(Excerpt from a dataset)
>> START

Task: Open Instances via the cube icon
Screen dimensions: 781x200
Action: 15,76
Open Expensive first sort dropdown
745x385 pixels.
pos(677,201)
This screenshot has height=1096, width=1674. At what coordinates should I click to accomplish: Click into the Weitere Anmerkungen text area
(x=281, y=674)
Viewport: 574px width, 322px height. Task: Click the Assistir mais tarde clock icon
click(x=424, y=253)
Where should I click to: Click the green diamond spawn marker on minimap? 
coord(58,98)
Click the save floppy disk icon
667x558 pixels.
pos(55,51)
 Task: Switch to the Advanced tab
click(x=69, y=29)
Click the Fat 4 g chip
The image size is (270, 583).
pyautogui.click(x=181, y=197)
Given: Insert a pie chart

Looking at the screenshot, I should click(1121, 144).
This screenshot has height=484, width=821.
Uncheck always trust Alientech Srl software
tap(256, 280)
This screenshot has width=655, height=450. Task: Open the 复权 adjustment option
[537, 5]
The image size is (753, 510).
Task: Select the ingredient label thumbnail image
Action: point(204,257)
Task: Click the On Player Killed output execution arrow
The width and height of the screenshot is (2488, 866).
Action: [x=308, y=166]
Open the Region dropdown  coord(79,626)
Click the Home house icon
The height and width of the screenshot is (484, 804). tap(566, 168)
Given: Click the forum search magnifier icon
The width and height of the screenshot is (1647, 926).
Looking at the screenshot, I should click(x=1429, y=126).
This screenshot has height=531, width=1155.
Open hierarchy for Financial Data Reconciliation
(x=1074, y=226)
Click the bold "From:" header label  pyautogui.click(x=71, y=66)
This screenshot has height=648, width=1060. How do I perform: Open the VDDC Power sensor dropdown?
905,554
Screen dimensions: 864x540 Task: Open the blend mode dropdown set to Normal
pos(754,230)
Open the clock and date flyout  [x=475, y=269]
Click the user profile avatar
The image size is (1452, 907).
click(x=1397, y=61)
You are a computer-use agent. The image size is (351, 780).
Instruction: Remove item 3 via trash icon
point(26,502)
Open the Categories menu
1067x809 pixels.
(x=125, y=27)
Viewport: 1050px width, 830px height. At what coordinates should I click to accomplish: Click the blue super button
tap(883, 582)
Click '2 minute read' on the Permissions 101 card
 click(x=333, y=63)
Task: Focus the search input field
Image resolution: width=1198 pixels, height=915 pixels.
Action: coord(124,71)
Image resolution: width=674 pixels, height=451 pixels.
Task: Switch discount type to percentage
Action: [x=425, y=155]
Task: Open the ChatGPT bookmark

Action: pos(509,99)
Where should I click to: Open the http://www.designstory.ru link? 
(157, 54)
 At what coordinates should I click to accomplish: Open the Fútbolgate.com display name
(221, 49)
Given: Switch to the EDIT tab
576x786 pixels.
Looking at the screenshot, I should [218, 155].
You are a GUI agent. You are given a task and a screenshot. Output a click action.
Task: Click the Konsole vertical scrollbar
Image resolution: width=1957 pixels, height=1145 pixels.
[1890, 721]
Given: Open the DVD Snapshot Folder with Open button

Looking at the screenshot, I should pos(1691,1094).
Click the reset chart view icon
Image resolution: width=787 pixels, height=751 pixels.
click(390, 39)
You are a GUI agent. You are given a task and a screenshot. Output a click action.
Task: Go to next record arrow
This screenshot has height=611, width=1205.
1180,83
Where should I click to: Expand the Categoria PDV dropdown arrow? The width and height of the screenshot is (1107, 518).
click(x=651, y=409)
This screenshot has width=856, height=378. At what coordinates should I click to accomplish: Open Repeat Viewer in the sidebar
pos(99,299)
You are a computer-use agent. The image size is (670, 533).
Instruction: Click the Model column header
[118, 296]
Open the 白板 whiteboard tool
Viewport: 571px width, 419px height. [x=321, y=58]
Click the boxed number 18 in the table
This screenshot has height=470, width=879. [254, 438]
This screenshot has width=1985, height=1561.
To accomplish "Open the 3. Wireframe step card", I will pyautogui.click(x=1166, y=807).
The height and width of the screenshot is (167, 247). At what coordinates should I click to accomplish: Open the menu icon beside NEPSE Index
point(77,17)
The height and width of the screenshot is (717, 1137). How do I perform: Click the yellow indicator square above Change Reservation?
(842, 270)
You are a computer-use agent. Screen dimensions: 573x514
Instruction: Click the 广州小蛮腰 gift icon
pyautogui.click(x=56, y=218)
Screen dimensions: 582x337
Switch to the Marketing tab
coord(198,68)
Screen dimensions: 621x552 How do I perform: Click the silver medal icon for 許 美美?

>> END

**TASK TO CARRY OUT**
Rewrite all the rows above, replacing every occurrence of "icon" with "symbol" and leaving everything else unchanged.

**SOLUTION FOR THIS EXERCISE**
Task: Open Instances via the cube symbol
Screen dimensions: 781x200
Action: 15,76
Open Expensive first sort dropdown
745x385 pixels.
pos(677,201)
This screenshot has height=1096, width=1674. At what coordinates should I click to accomplish: Click into the Weitere Anmerkungen text area
(x=281, y=674)
Viewport: 574px width, 322px height. Task: Click the Assistir mais tarde clock symbol
click(x=424, y=253)
Where should I click to: Click the green diamond spawn marker on minimap? 
coord(58,98)
Click the save floppy disk symbol
667x558 pixels.
pos(55,51)
 Task: Switch to the Advanced tab
click(x=69, y=29)
Click the Fat 4 g chip
The image size is (270, 583).
pyautogui.click(x=181, y=197)
Given: Insert a pie chart

Looking at the screenshot, I should click(1121, 144).
This screenshot has height=484, width=821.
Uncheck always trust Alientech Srl software
tap(256, 280)
This screenshot has width=655, height=450. Task: Open the 复权 adjustment option
[537, 5]
The image size is (753, 510).
Task: Select the ingredient label thumbnail image
Action: point(204,257)
Task: Click the On Player Killed output execution arrow
The width and height of the screenshot is (2488, 866).
Action: [x=308, y=166]
Open the Region dropdown  coord(79,626)
Click the Home house symbol
The height and width of the screenshot is (484, 804). tap(566, 168)
Given: Click the forum search magnifier symbol
The width and height of the screenshot is (1647, 926).
Looking at the screenshot, I should click(x=1429, y=126).
This screenshot has height=531, width=1155.
Open hierarchy for Financial Data Reconciliation
(x=1074, y=226)
Click the bold "From:" header label  pyautogui.click(x=71, y=66)
This screenshot has height=648, width=1060. How do I perform: Open the VDDC Power sensor dropdown?
905,554
Screen dimensions: 864x540 Task: Open the blend mode dropdown set to Normal
pos(754,230)
Open the clock and date flyout  [x=475, y=269]
Click the user profile avatar
The image size is (1452, 907).
click(x=1397, y=61)
You are a computer-use agent. The image size is (351, 780).
Instruction: Remove item 3 via trash symbol
point(26,502)
Open the Categories menu
1067x809 pixels.
(x=125, y=27)
Viewport: 1050px width, 830px height. At what coordinates should I click to accomplish: Click the blue super button
tap(883, 582)
Click '2 minute read' on the Permissions 101 card
 click(x=333, y=63)
Task: Focus the search input field
Image resolution: width=1198 pixels, height=915 pixels.
Action: coord(124,71)
Image resolution: width=674 pixels, height=451 pixels.
Task: Switch discount type to percentage
Action: [x=425, y=155]
Task: Open the ChatGPT bookmark

Action: pos(509,99)
Where should I click to: Open the http://www.designstory.ru link? 
(157, 54)
 At what coordinates should I click to accomplish: Open the Fútbolgate.com display name
(221, 49)
Given: Switch to the EDIT tab
576x786 pixels.
Looking at the screenshot, I should [218, 155].
You are a GUI agent. You are given a task and a screenshot. Output a click action.
Task: Click the Konsole vertical scrollbar
Image resolution: width=1957 pixels, height=1145 pixels.
[1890, 721]
Given: Open the DVD Snapshot Folder with Open button

Looking at the screenshot, I should pos(1691,1094).
Click the reset chart view symbol
Image resolution: width=787 pixels, height=751 pixels.
click(390, 39)
You are a GUI agent. You are given a task and a screenshot. Output a click action.
Task: Go to next record arrow
This screenshot has height=611, width=1205.
1180,83
Where should I click to: Expand the Categoria PDV dropdown arrow? The width and height of the screenshot is (1107, 518).
click(x=651, y=409)
This screenshot has width=856, height=378. At what coordinates should I click to accomplish: Open Repeat Viewer in the sidebar
pos(99,299)
You are a computer-use agent. The image size is (670, 533).
Instruction: Click the Model column header
[118, 296]
Open the 白板 whiteboard tool
Viewport: 571px width, 419px height. [x=321, y=58]
Click the boxed number 18 in the table
This screenshot has height=470, width=879. [254, 438]
This screenshot has width=1985, height=1561.
To accomplish "Open the 3. Wireframe step card", I will pyautogui.click(x=1166, y=807).
The height and width of the screenshot is (167, 247). At what coordinates should I click to accomplish: Open the menu symbol beside NEPSE Index
point(77,17)
The height and width of the screenshot is (717, 1137). How do I perform: Click the yellow indicator square above Change Reservation?
(842, 270)
You are a computer-use agent. Screen dimensions: 573x514
Instruction: Click the 广州小蛮腰 gift symbol
pyautogui.click(x=56, y=218)
Screen dimensions: 582x337
Switch to the Marketing tab
coord(198,68)
Screen dimensions: 621x552 How do I perform: Click the silver medal symbol for 許 美美?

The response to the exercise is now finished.